The exact pathogenetic causes of non-coeliac gluten sensitivity (NCGS) are still not fully understood. What is certain is that it is not an auto-immune reaction or allergic reaction.
The exact pathogenesis of NCGS is still unclear. It is now known that it is neither an auto-immune reaction like coeliac disease nor an allergic reaction like wheat allergy. In contrast to coeliac disease, autoimmune antibodies are not evident in cases of NCGS. However, immunological mechanisms may still be involved.
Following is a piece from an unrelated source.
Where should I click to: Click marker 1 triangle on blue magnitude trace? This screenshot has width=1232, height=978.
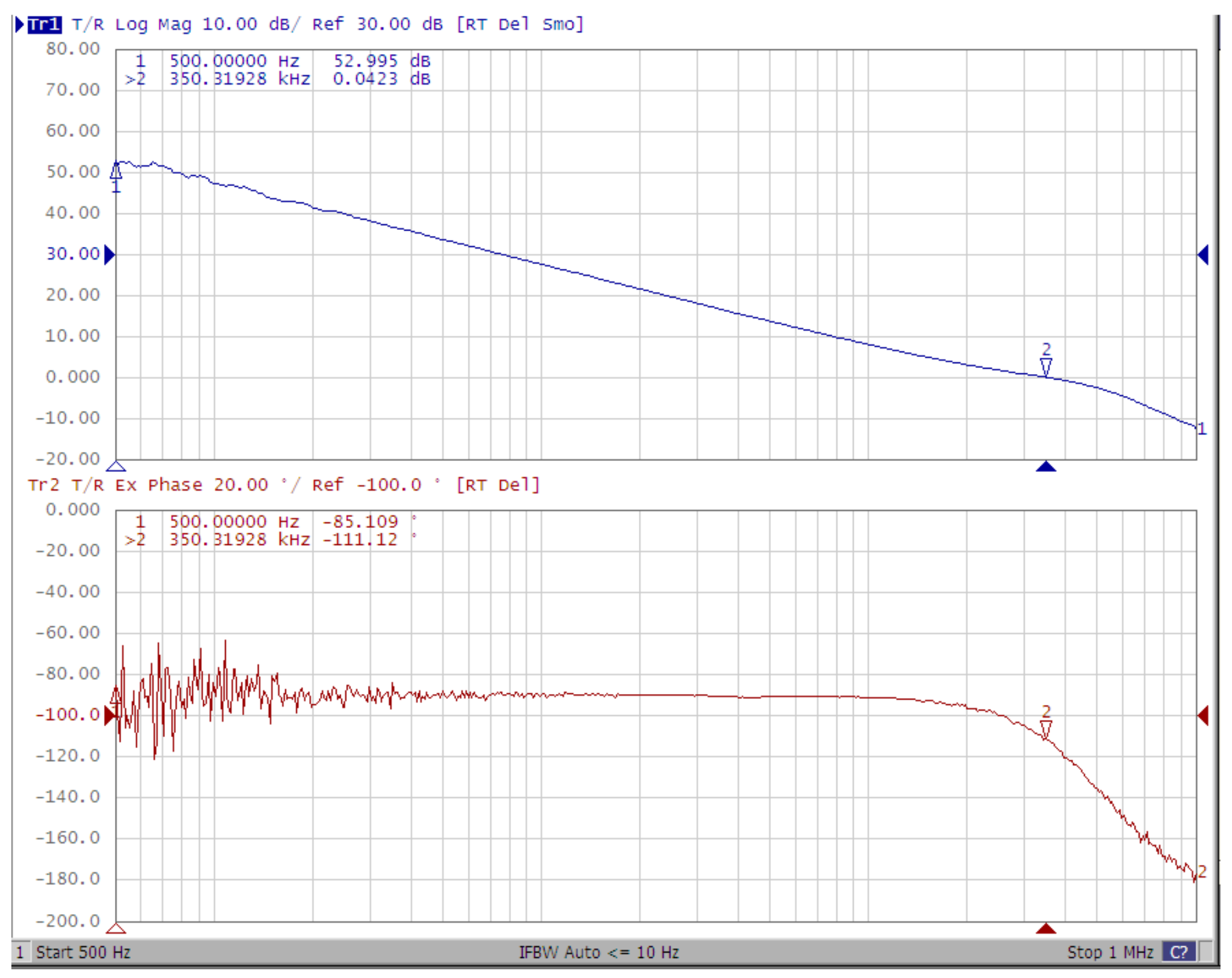[x=116, y=171]
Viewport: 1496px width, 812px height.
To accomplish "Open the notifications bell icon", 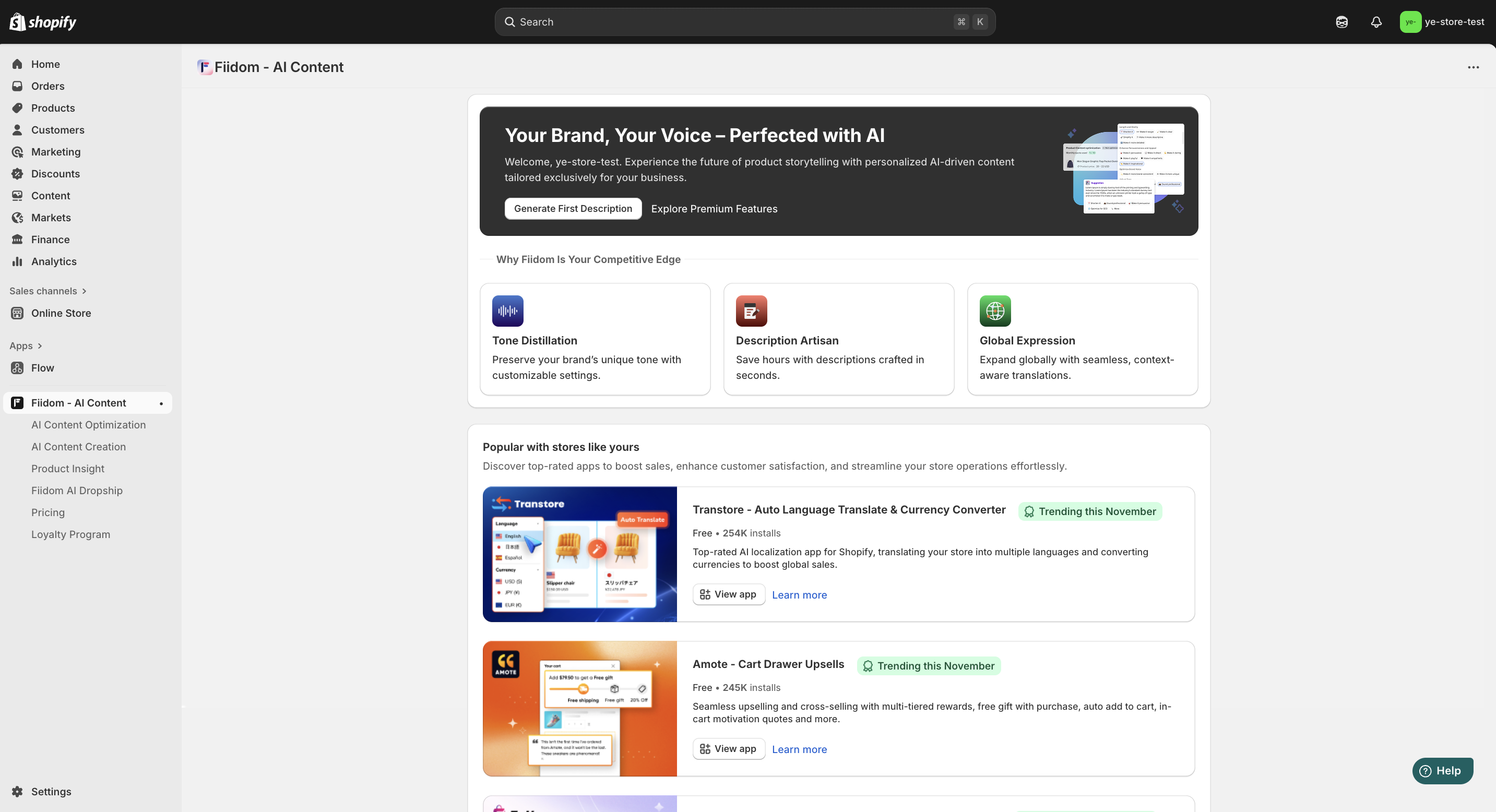I will pos(1376,22).
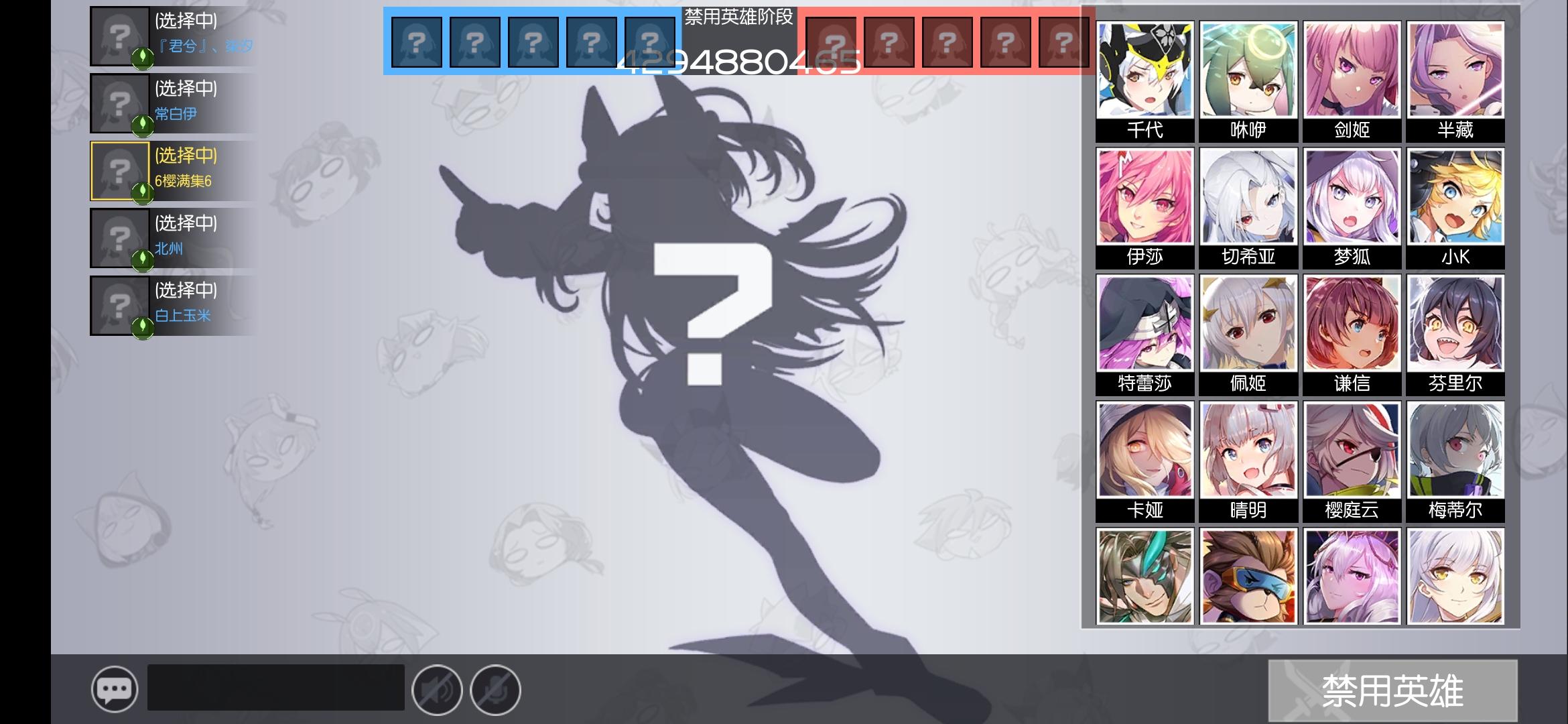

ATIs, have been identified to trigger the innate immune system in intestinal myeloid cells via the stimulation of Toll-like-4 receptors (TLR4s) [1]. Once these are activated, an inflammatory response is triggered, pointing towards a disorder of the innate immune system.
However, unlike coeliac disease, it is not possible to establish any change in the typical cytokines involved in the adaptive immune response associated with NCGS. Furthermore, in contrast to coeliac disease patients, it’s possible to establish a substantial reduction in levels of the FoxP3 molecule in patients with NCGS. This is an important regulatory T-cell marker. In contrast to coeliac disease patients, patients with NCGS have been demonstrated to exhibit normal intestinal permeability and over-regulation of Claudin-4 [2]. Recently there has been a lack of consensus on intestinal permeability in NCGS, with conflicting studies suggesting either reduced or increased intestinal permeability [3]. Further research is required to elucidate this further. Changes in the gut microbiota induced by gluten consumption may also influence NCGS [4].
Unlike coeliac disease it is not clear if gluten is crucial in the pathogenic mechanism of NCGS. Several components of wheat are potentially harmful for NCGS, including gluten proteins, amylase/trypsin inhibitors (ATIs), wheat germ aggluteninins (WGA) and fermentable oligo-, di- and monosaccharides and polyols (FODMAPs) [3].
The genetic predisposition markers HLA-DQ2 and DQ8, which are present in nearly all persons with coeliac disease, are positive in only around 50% of patients with NCGS [5]. Because the pathogenesis is unclear, the process used for diagnosis is one of exclusion by means of positive response to avoiding gluten for 2-3 weeks. The diagnosis is then confirmed by renewed deterioration upon re-exposure to gluten.
Reference
- Junker Y, Zeissig S, Kim S.J, et al. Wheat amylase trypsin inhibitors drive intestinal inflammation via activation of toll-like receptor 4. J. Exp. Med. 2012, 209, 2395–2408
- Sapone, A. et al. Differential mucosal IL 17 expression in two gliadin-induced disorders: gluten sensitivity and the autoimmune enteropathy celiac disease. Int. Arch. Allergy Immunol. 152, 75–80 (2010).
- Catassi C, Alaedini A, Bojarski et al. The Overlapping Area of Non-Celiac Gluten Sensitivity (NCGS) and Wheat-Sensitive Irritable Bowel Syndrome (IBS): An Update. Nutrients 2017, 9, 1268
- Volta U, Caio G, Karunaratne TB, Alaedini A, De Giorgio R. Non-coeliac gluten/wheat sensitivity: advances in knowledge and relevant questions. Expert Rev Gastroenterol Hepatol 2017; 11: 9-18
- Carroccio, A. et al. Non-celiac wheat sensitivity diagnosed by double-blind placebo-controlled challenge: exploring a new clinical entity. Am. J. Gastroenterol. 107, 1898–1906 (2012).